Male Breast

11.1 FLORID-PHASE GYNECOMASTIA VS. ATYPICAL DUCTAL HYPERPLASIA IN GYNECOMASTIA

	Florid-Phase Gynecomastia	Atypical Ductal Hyperplasia (ADH) in Gynecomastia
Age	Adolescent boys and men in sixth and seventh decade, newborns (rare)	Late teens and adults
Location	Unilateral or bilateral, central and retroareolar	Central, retroareolar
Presentation	Unilateral or bilateral breast mass(es)	Rarely encountered in breast specimens from males with long-standing gynecomastia
Imaging Findings	Nodular density by mammography; ultrasound shows avascular, hypoechoic, nodular or poorly defined density parallel to the chest wall, without posterior enhancement or shadowing	Nodular density by mammography; on ultrasound, avascular, hypoechoic, nodular or poorly defined density parallel to the chest wall, without posterior enhancement or shadowing
Etiology	Relative or absolute estrogen excess: (1) therapeutic estrogen administration for treatment of prostate cancer; (2) increased endogenous production by tumors (e.g., Leydig cell tumor); (3) increased aromatization of androgens to estrogens (e.g., alcoholic cirrhosis, obesity and aging); (4) altered androgen to estrogen ratio (cirrhosis, renal failure, puberty, aging, anabolic steroids); (5) drugs decreasing androgen action, including illicit drugs; (6) transient exposure of male infants to maternal hormones	Unknown; often associated with gynecomastia, but etiologic factors leading to the specific development of ADH within gynecomastia are not known
Histology	Increased number of ducts within fibrous stroma with periductal edema and myxoid stroma (Fig. 11.1.1) Hyperplasia in ducts with thin, tapering micropapillae composed of cells with scant cytoplasm and pyknotic nuclei (Figs. 11.1.1, 11.1.2, 11.1.3) Epithelial micropapillae composed of cells that appear “stuck” to underlying luminal epithelium, rather than emanating from basement membrane (Figs. 11.1.3 and 11.1.4) Individual cell placement irregular and cell borders indistinct (Fig. 11.1.4) Stroma frequently resembles pseudoangiomatous stromal hyperplasia	Ducts are partially involved by a uniform population of bland cells; partial involvement is essential for diagnosis because lobular units are (usually) not present in male breast tissue (Figs. 11.1.5 and 11.1.6) Cells are evenly placed and secondary spaces are rigid with formation of microrosettes (Figs. 11.1.7 and 11.1.8) Residual, normally polarized epithelium is present at the periphery of a portion of the duct (Fig. 11.1.8)
Special Studies	None	None
Treatment	None, usually resolves; excision if cosmetically disfiguring	Total mastectomy
Clinical implication	None, no association with subsequent cancer risk	Due to rarity, clinical implications are not known; however, mastectomy is curative and the usual approach

Figure 11.1.1 Gynectomastia: Many ducts are expanded by an epithelial proliferation, and are encircled by dense stroma.
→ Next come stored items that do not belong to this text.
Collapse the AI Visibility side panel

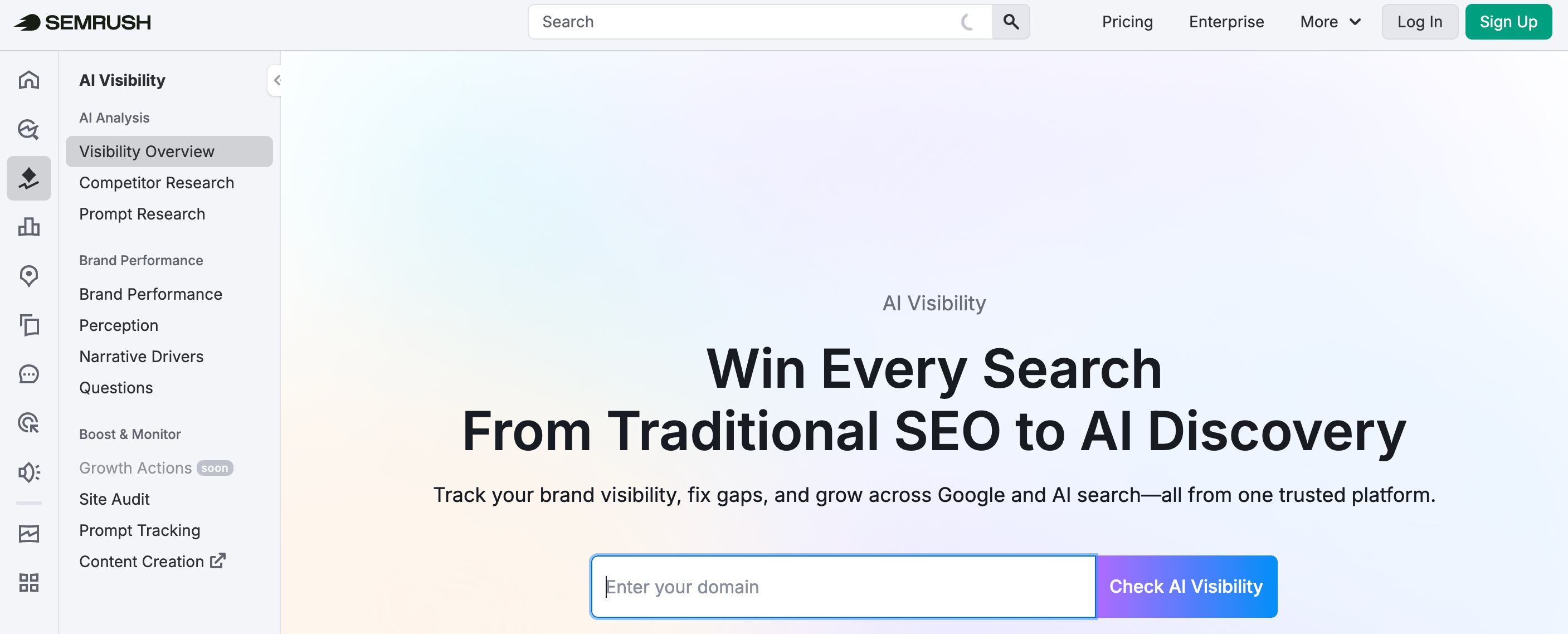276,80
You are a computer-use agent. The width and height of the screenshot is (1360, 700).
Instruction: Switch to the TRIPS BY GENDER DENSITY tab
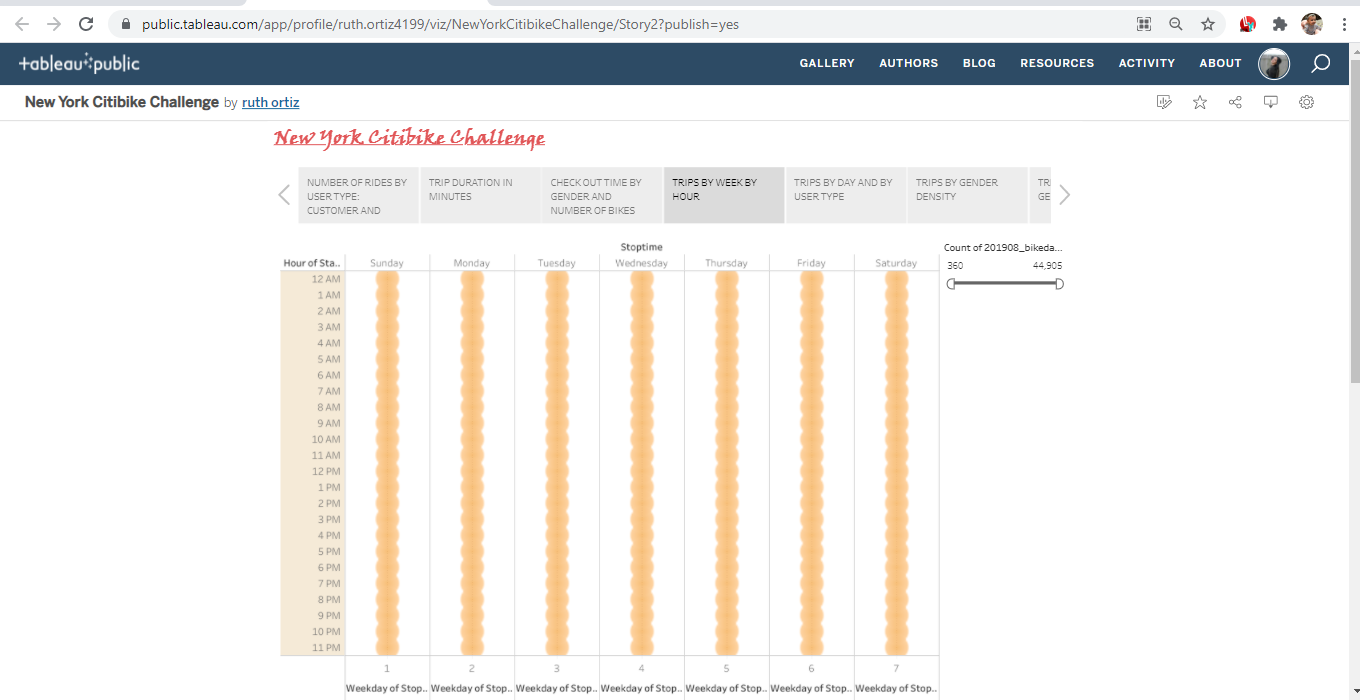click(x=966, y=194)
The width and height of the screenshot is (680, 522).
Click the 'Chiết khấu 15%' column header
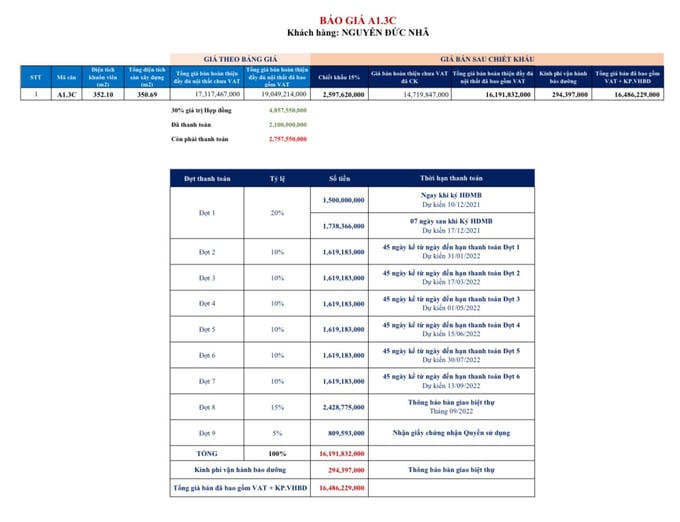click(340, 76)
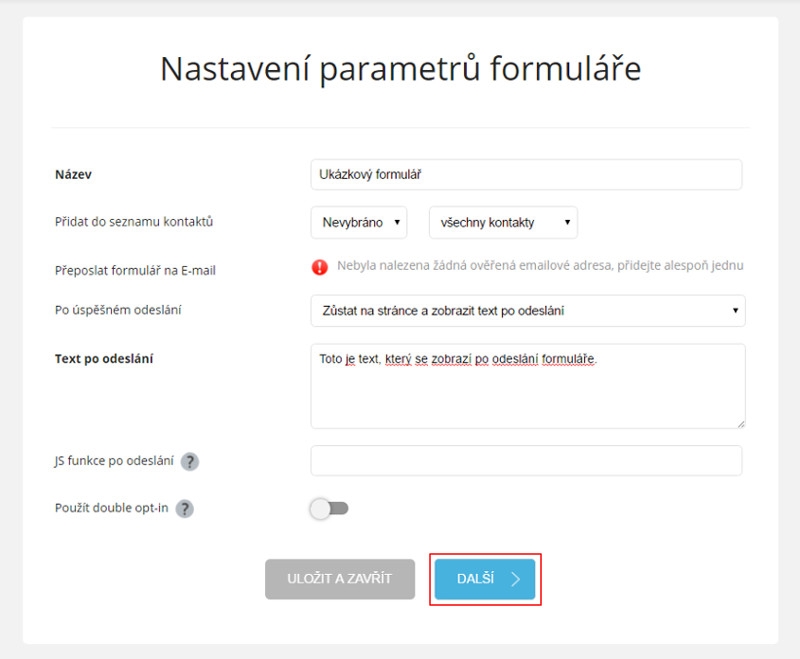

Figure 11.1.2 Florid hyperplasia of gynecomastia, showing numerous micropapillae.

Figure 11.1.5 Several ducts are expanded by an epithelial proliferation in ADH.

Figure 11.1.6 Cellular uniformity and rigid secondary spaces are present. Some secondary spaces are slit-like, and a normal cell population is present peripherally in this example of ADH.